Needless to say, the problems of natural keys don't exist in the current code. However, surrogate keys create problems of their own. The primary problems are ad-hoc queries and merging data streams. Large numbers of ad-hoc queries are done versus the data. These queries could be greatly simplyfied by using natural keys. Secondly merging two databases (which will start occuring regularly), is a nightmare. Everything from one database has to be renumbered so the two databases fit together, or another column needs adding to every table, kinda like the hi-lo algorithms.

The ad-hoc query thing has resulted in all ad-hoc queries coming back to the IS department. Even with tools, the statisticians have no understanding of surrogate keys. They started off trying to do the queries themselves, but now refuse unless we get rid of surrogate keys on the data of interest.

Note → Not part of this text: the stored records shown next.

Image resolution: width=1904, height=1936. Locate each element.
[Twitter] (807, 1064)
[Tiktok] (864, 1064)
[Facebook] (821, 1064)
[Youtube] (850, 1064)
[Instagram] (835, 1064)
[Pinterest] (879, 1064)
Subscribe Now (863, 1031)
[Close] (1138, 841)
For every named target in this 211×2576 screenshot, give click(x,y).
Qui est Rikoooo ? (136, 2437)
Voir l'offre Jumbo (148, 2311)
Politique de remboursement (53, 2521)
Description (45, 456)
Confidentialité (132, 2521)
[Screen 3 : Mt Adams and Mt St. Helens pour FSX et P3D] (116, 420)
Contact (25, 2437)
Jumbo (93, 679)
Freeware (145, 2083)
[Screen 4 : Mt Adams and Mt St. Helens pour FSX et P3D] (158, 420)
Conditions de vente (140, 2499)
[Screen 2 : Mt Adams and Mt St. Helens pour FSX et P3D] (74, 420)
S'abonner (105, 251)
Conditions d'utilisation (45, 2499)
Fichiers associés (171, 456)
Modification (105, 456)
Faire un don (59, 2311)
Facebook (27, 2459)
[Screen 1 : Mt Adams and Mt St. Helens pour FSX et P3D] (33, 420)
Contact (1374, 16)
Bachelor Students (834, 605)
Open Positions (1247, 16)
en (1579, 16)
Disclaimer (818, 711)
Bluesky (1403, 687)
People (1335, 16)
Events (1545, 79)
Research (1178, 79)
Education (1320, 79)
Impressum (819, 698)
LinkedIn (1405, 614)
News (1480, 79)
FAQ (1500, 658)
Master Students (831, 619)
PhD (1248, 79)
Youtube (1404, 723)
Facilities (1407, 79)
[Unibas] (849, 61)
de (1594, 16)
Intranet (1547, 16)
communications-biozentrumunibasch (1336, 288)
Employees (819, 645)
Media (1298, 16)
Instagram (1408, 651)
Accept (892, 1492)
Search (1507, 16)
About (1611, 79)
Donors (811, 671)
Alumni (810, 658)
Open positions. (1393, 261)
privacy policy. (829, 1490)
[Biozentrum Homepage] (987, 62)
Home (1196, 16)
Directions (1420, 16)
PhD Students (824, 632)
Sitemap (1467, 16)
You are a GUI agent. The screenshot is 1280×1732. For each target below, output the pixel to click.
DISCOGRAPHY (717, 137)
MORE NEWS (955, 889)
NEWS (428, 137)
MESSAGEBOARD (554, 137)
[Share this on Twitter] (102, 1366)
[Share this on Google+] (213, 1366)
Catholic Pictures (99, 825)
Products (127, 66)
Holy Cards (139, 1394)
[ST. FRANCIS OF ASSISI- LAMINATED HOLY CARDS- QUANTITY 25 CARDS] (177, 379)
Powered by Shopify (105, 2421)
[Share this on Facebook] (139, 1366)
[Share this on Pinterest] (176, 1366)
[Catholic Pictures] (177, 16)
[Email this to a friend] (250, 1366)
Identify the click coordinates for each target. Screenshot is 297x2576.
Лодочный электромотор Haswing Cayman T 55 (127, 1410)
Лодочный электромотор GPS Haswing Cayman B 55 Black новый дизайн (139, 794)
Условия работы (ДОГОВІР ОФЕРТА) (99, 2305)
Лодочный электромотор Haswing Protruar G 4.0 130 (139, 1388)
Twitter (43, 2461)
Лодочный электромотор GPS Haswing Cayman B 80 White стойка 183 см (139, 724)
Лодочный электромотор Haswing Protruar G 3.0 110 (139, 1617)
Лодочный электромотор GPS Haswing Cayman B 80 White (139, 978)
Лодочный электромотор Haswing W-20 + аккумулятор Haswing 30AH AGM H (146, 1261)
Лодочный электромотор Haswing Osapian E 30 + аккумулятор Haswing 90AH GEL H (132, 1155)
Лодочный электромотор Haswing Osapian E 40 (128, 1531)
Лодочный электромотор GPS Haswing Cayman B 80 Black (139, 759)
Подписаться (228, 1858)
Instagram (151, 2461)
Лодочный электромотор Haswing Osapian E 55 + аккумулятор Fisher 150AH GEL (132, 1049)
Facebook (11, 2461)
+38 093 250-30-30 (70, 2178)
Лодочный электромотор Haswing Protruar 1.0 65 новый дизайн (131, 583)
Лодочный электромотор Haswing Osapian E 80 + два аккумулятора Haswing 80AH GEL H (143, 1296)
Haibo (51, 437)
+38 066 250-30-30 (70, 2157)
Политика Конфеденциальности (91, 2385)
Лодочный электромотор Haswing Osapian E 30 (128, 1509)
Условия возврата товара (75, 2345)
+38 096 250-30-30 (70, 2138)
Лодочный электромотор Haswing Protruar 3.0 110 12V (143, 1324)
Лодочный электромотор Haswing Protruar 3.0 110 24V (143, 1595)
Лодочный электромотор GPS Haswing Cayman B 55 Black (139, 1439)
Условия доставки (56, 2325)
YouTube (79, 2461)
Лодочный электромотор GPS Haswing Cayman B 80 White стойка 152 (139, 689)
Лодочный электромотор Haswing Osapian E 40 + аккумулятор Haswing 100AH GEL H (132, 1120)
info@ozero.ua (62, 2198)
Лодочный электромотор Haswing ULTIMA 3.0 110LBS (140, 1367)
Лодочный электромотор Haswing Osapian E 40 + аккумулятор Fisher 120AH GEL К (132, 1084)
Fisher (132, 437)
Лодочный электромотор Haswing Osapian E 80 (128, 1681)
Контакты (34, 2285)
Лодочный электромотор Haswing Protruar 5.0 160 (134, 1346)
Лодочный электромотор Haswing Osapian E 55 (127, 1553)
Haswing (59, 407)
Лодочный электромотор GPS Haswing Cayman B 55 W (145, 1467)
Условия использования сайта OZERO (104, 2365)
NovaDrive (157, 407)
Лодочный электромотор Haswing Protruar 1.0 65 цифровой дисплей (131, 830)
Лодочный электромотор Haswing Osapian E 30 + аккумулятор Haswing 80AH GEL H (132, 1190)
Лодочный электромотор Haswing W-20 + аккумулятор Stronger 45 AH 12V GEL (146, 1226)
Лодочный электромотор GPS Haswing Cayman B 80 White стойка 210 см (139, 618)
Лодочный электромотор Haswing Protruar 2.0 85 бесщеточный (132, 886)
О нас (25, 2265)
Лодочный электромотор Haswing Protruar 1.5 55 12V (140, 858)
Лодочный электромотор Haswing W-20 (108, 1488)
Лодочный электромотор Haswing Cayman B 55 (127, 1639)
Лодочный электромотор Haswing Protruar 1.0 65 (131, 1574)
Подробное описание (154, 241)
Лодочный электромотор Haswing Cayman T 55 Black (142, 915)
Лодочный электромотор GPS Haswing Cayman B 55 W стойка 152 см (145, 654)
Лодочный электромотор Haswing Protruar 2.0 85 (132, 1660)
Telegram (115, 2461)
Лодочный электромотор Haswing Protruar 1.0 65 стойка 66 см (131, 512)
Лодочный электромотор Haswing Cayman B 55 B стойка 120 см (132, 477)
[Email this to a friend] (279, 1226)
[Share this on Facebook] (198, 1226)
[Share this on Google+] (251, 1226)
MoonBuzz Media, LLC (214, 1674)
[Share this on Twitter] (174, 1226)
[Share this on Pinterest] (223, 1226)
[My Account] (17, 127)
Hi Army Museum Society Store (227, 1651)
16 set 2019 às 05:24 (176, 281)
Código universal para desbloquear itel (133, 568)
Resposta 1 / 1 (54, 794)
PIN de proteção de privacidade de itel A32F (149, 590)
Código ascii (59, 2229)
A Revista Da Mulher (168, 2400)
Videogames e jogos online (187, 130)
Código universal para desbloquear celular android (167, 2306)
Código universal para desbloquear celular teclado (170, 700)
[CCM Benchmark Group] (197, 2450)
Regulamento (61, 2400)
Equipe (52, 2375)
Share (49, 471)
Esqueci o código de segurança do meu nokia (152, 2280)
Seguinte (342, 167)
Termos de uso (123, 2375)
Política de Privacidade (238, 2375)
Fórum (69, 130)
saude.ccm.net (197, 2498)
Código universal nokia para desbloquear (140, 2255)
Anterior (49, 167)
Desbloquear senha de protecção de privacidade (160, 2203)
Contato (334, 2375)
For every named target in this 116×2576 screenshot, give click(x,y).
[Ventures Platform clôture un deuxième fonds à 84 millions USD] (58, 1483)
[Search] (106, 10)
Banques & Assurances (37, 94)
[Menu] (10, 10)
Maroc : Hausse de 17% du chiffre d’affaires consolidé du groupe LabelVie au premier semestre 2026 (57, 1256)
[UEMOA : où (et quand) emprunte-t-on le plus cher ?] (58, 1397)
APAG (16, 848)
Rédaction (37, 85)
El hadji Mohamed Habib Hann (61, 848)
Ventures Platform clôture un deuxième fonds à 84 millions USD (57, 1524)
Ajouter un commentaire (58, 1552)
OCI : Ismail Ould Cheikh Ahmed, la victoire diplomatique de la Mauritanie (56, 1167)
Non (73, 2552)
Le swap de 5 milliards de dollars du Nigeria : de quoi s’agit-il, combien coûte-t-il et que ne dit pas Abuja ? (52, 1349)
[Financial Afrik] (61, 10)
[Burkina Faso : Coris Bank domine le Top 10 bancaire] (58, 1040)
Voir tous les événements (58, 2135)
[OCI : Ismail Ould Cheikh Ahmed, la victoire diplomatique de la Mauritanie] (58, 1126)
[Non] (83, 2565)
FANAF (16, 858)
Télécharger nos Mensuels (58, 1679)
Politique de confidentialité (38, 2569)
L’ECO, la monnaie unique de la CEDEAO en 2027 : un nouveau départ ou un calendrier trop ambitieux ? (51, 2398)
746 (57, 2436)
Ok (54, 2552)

Also our natural keys don't change. Once data is created, it cannot be deleted or changed--especially the natural key. The whole record can be marked as an error. So the associated natural key problems don't exist. This is a factor of the business that comes about due to our management's interpretation of HIPAA.

I am currently recommending the following: In merge or ad-hoc areas, use natural keys when possible. Otherwise use surrogate keys. I might add, that some of the surrogate keys are inescapable, i.e. client number, employee id, etc. Fortunately the merge doesn't care about employee, only client data, and this is the only thing that will require renumbering if databases are merged, if natural keys are used on client data.

In some of the deeper nested trees, the natural key becomes ugly as it propogates further and further.

Am I right in such thinking? Is there an easier way to merge two databases with surrogate keys? The ad-hoc queries could potentially be supported through views.

Anyway, I'm not sold on going with strickly surrogate or natural keys, and obviously the author is of the opinion that surrogate keys is prefered. I need more evidence/debate to be swayed one way or the other.